Material for this exercise below:
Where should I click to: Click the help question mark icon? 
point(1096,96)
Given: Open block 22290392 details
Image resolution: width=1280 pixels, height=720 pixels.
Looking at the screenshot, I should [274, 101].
End of Material for this exercise.
Task brief: From the line containing "Image resolution: width=1280" through the final line of the listing above, retype every line exactly; leave out everything else.

Finished task:
Image resolution: width=1280 pixels, height=720 pixels.
Looking at the screenshot, I should [274, 101].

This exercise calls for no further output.